Ils se retrouvent une fois par mois avec Fabio. Puis, il y a eu cette proposition d’aller à Kampala participer aux Exercices de la Fraternité. « Ces derniers mois, ma préoccupation principale était de vivre Communion et Libération », raconte Évariste : « C’était alors naturel d’accepter l’invitation de Fabio. Je voulais voir de plus près de quoi il s’agissait. Arrivés à Kampala, il y a eu la messe avec le Nonce. Ensuite, les leçons de Carrón. Il a parlé de la foi et lui-même a été un exemple de ce dont il parlait. J’ai été frappé par l’exemple de Zachée. Il a aussi parlé de l’amour de Dieu : rien ne peut nous séparer de Son amour. C’est le thème qui m’a le plus touché : tout ce que l’homme peut faire est par amour de Dieu. Sa présence en nous renforce la foi. C’était beau de voir le sens de la fraternité et de l’amitié avec les personnes que j’ai rencontrées ». « Nous avons eu un bref moment avec Rose Busingye », raconte Fabio : « Elle nous a quittés en disant que l’Afrique n’a pas besoin de prédicateurs mais de témoins ». Des témoins, aujourd’hui. Comme l’ont été les jeunes de la maison de Kiringye il y a trente ans.
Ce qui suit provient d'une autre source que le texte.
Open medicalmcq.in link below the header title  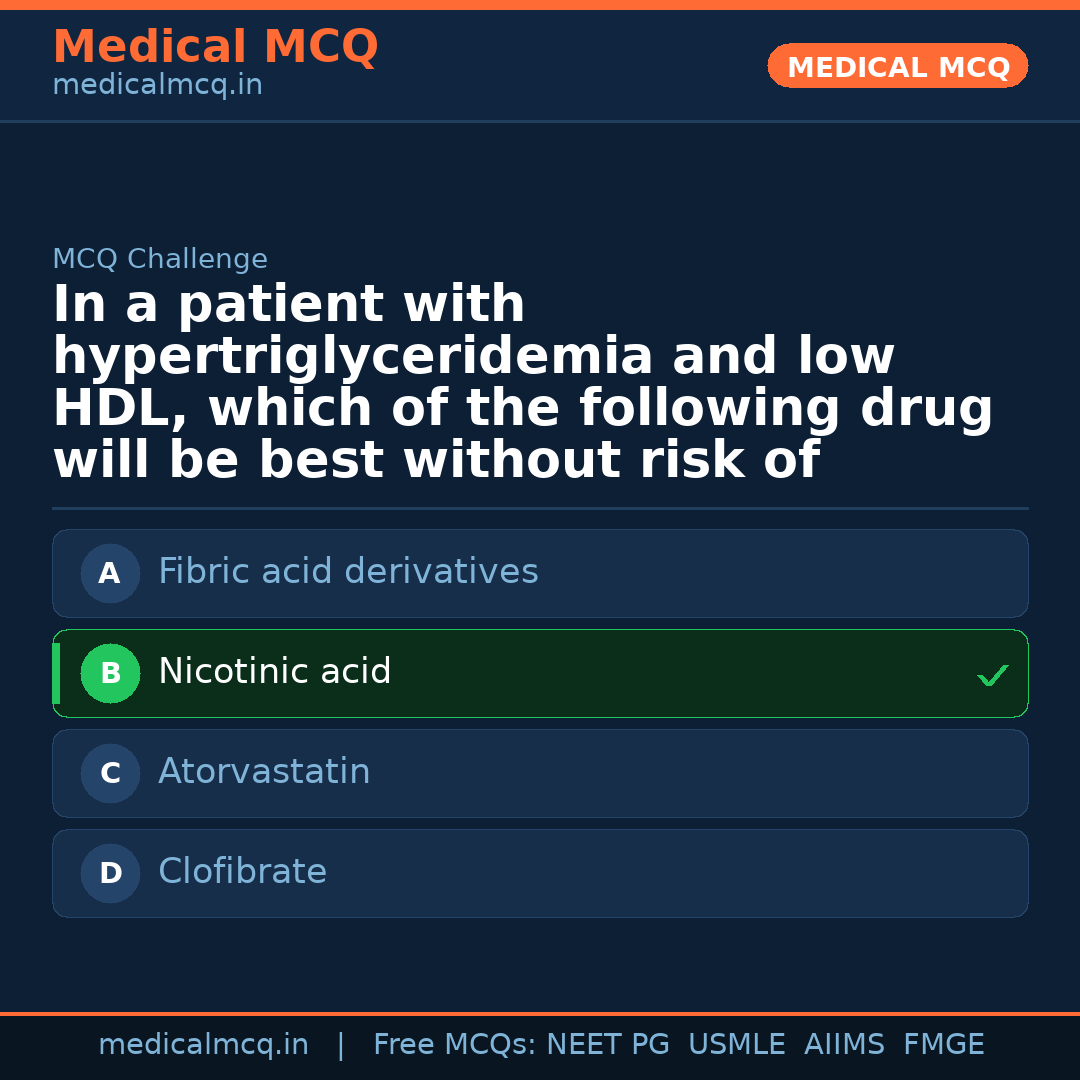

Comme une mère. Sœur Feza porte une tunique bleue, un peu kitsch, avec des images de Marie. Elle appartient à la congrégation des Sœurs de Saint Joseph de Turin et travaille dans la pharmacie de l’hôpital avec lequel collabore l’AVSI. Alors qu’elle accompagne Alfonso en voiture, elle lui raconte qu’elle a fondé un groupe qu’elle appelle “Familles pour l’accueil”. Sans savoir ce qui se passe en Italie avec l’association du même nom, elle s’était rendu compte du nombre important d’orphelins suite à la guerre. Elle trouvait aussi des familles disposées à prendre soin des enfants, mais souvent leur disponibilité n’était pas accompagnée d’une disponibilité économique. C’est pourquoi, elle a demandé à sa supérieure la permission d’acheter une hectare de terrain à cultiver. Les produits du champ devaient aider les familles d’accueil. Elle a commencé à accueillir trois frères, aujourd’hui les enfants accueillis sont une centaine et soixante-dix familles environ se sont engagées. Sœur Feza, à un moment donné, dit à Alfonso : « Vous savez pourquoi je fais cela ? Quand j’étais novice, en 1979, j’ai suivi un cours d’éducation sexuelle tenu par un médecin italien. Ce médecin nous disait que nous les sœurs, si nous n’apprenions pas à aimer les personnes comme une mère aime ses propres enfants, nous deviendrions des vieilles filles sèches. Je n’ai jamais oublié ces paroles. Et aujourd’hui, je fais ce que je fais parce que j’aime comme une mère, Et, docteur Fossà, peut-être ne vous le rappelez-vous pas, mais ce médecin italien, c’était vous ».